Let us get to the supportive facts of an element of Ernie’s life where he was into stamp dealing.
I re-read Nassau Street once a year because I enjoy it so much and it provides rejuvenation for me, so to speak. I always know what’s coming next but who wouldn’t after 50 readings? Yet the fact that Ernie Kehr was a stamp dealer had always escaped me when reading Pat’s magnum opus; that is until the other day on my 51st reading of Chapter Six.
Pat mentions that he was about to open an office on Nassau Street when he read an interesting advertisement in the Saturday New York Sun. Gimbel Brothers, the well-known New York department store, wanted someone to work at their stamp counter during the week and conduct their stamp club on Saturdays.
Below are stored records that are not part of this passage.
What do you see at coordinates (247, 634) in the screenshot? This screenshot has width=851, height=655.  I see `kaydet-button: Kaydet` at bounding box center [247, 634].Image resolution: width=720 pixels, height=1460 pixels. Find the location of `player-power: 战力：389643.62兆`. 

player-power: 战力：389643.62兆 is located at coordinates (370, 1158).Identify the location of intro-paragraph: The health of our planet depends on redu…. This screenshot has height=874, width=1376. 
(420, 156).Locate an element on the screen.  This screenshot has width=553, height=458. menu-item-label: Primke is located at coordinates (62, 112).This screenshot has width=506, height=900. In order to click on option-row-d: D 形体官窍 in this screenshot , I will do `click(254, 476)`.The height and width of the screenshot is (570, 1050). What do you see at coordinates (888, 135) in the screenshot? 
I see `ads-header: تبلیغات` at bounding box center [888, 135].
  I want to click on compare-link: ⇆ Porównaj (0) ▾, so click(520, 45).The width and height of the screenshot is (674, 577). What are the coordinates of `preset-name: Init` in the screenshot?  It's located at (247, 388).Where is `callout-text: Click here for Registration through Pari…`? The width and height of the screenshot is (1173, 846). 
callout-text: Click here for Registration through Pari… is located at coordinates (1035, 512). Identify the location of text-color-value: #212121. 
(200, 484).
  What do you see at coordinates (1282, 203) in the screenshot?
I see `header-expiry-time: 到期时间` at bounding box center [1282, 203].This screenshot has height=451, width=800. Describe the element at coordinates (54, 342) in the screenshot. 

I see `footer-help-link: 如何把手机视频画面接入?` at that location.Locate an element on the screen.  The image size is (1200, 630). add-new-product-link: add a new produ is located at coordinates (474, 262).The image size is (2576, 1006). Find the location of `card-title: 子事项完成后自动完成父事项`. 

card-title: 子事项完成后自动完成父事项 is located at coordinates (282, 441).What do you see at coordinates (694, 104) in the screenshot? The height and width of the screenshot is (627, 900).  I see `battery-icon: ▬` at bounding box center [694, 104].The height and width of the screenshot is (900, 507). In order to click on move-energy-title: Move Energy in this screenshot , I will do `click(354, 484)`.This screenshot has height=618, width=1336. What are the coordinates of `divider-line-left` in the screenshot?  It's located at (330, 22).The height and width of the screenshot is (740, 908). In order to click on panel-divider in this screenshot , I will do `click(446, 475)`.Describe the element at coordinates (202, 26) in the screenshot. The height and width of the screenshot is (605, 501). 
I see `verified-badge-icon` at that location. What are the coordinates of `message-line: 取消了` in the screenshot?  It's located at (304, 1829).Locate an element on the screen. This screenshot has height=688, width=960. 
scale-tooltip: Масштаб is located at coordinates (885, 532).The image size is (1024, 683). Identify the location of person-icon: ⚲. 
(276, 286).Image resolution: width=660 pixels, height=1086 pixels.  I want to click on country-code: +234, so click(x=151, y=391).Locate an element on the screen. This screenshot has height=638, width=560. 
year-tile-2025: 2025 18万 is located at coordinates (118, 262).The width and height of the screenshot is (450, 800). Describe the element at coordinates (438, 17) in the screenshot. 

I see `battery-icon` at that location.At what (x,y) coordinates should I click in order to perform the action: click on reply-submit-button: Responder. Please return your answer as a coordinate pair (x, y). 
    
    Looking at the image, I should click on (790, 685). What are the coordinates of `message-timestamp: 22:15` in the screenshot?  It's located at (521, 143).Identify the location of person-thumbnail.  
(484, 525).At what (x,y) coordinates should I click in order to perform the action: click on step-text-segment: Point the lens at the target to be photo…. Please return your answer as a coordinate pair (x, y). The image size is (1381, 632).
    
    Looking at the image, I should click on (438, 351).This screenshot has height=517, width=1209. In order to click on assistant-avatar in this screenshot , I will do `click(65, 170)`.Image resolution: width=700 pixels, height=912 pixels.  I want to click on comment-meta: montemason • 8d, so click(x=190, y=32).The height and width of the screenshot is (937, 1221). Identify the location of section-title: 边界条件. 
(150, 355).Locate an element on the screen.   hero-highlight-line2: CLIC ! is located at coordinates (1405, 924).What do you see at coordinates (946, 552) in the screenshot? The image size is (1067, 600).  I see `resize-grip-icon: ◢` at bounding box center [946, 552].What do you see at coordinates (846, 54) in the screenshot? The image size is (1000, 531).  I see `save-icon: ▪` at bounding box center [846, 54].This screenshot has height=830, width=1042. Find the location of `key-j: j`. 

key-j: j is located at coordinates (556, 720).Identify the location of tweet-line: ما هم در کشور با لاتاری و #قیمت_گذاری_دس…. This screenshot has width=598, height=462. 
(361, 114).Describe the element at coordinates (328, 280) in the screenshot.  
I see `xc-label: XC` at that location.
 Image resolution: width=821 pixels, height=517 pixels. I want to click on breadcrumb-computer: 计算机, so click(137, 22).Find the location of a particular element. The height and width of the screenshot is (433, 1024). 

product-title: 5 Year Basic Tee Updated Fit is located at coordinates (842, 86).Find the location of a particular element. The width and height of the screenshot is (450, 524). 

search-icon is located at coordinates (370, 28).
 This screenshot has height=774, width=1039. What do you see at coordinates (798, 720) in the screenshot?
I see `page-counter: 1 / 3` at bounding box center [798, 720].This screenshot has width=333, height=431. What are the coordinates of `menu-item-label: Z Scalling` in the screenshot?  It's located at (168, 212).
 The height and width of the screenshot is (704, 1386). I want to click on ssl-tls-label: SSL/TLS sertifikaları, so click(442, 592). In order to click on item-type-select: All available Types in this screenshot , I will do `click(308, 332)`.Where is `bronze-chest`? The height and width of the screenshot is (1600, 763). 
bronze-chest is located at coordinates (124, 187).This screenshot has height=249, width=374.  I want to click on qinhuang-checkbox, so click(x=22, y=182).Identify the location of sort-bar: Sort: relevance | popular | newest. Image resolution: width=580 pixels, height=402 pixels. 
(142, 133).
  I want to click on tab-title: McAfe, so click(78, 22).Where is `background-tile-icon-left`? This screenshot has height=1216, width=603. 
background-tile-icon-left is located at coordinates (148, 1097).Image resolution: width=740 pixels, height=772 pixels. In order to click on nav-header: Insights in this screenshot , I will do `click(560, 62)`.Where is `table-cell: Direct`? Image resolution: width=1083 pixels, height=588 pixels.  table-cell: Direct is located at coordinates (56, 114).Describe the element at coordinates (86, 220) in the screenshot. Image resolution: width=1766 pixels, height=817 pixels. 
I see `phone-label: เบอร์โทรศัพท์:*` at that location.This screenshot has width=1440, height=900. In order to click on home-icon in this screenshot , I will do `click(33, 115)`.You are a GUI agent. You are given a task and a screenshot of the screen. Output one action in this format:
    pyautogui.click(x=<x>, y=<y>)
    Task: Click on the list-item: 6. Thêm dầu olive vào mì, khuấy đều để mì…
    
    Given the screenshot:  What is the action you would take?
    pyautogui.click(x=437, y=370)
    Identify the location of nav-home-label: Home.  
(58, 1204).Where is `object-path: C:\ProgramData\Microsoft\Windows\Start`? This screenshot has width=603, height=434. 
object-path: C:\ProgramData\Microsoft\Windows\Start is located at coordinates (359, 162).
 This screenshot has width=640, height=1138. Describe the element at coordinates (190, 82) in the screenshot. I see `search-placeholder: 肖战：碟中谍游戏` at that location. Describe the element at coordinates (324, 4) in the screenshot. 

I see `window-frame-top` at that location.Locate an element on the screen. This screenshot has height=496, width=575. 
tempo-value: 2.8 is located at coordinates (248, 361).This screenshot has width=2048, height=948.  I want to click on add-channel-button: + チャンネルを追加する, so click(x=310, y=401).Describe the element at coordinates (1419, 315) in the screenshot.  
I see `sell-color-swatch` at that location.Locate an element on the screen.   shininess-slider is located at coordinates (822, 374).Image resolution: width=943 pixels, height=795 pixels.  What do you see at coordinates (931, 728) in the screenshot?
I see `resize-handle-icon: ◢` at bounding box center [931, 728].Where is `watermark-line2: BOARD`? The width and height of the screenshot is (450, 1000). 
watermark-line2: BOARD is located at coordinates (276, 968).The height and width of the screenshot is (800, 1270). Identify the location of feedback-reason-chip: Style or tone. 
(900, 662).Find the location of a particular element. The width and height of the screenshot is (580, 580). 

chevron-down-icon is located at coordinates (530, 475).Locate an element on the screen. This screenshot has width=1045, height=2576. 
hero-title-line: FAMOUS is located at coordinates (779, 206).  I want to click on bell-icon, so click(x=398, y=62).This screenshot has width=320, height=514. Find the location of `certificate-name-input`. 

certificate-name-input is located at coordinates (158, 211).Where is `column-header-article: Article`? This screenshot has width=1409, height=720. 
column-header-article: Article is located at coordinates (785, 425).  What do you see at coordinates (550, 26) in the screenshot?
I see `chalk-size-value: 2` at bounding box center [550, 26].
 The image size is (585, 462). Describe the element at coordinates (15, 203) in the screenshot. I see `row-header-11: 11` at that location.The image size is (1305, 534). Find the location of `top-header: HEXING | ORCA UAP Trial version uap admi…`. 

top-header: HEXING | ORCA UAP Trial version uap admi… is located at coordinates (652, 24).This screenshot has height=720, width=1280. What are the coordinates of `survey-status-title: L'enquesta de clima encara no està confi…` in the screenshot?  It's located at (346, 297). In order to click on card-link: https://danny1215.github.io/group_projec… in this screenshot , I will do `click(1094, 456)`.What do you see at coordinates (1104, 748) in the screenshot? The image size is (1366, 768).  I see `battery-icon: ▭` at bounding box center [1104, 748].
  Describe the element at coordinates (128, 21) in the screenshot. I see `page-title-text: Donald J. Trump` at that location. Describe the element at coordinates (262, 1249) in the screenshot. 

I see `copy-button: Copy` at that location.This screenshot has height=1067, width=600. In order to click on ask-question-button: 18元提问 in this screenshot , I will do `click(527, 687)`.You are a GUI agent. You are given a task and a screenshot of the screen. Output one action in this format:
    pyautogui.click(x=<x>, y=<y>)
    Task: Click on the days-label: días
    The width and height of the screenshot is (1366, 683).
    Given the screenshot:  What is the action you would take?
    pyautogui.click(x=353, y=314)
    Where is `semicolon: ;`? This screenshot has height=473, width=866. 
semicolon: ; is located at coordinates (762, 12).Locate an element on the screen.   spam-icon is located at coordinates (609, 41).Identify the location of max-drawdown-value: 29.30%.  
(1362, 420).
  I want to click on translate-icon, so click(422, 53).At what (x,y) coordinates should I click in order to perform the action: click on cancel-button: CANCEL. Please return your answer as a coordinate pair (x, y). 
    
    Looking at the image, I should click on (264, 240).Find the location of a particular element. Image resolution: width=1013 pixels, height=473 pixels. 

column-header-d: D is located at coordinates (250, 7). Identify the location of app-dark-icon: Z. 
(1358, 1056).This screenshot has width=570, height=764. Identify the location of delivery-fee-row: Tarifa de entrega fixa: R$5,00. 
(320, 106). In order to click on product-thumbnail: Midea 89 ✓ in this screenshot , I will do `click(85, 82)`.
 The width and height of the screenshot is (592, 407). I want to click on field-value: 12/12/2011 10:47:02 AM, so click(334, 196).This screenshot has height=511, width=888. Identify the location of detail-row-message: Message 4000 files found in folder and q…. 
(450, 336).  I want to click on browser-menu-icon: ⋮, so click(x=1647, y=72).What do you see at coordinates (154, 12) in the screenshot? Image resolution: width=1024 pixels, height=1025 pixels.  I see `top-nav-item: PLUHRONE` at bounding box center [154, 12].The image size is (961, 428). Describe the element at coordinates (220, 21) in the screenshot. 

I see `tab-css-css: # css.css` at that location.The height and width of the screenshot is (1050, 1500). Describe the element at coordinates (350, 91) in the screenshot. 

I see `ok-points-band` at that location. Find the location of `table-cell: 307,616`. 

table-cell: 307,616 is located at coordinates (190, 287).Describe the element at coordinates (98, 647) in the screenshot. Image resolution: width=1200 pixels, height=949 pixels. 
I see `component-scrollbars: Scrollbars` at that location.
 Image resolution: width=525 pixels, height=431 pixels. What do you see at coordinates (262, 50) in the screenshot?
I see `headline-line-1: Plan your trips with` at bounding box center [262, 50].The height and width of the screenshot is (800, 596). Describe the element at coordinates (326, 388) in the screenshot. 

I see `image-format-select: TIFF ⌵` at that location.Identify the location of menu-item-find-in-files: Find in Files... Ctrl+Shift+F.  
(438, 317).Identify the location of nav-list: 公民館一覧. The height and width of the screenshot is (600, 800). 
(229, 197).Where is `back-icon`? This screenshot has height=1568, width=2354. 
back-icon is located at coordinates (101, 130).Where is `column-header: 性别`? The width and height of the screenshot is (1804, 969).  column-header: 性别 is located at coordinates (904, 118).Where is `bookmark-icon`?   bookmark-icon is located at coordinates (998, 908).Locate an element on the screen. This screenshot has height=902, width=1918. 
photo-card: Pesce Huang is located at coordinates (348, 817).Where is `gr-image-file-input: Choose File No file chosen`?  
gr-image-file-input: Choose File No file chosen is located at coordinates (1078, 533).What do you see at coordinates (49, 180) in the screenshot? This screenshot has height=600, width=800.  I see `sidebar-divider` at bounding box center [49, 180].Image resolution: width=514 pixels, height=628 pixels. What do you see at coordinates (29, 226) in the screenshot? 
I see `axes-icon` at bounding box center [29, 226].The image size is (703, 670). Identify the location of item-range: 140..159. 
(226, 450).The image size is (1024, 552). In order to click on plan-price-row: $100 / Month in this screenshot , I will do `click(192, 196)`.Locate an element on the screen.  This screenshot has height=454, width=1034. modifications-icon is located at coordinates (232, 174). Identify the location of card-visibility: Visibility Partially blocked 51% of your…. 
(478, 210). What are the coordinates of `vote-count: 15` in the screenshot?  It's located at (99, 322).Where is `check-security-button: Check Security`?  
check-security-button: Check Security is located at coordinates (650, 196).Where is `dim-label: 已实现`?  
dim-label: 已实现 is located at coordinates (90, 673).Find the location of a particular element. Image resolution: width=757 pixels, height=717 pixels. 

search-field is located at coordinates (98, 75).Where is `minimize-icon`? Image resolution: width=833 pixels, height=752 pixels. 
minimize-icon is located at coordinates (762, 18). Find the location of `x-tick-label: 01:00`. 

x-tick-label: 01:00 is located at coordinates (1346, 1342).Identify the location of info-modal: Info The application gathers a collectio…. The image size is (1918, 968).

Pat got the job and Mr. Minkus explained his duties. Each weekday he was to be at the counter selling stamps, answering questions and advising. Saturday he would conduct the stamp club.
Pat says that he worked at Gimbel’s one week due to the fact that he was advised to discontinue doing business for himself so as to avoid any conflict of interest. He goes on to tell us that he “was succeeded by my good friend and fellow author, Ernest A. Kehr.”
This, my friends, is sufficient evidence to me that we can consider Ernest Anthony Kehr a stamp dealer—for not only did he become part of the dealing community at a time long ago, he was an unceasing supporter and friend of countless stamp dealers. Here is a quote from Ernie Kehr that is suitable for all collectors of these wonderful bits of paper to take heed to:
“The person who can accurately forecast future stamp values has not yet been born, but the genuine collector who builds his albums carefully along true philatelic lines rarely fails to enjoy a cash profit when he or his estate decides to sell.”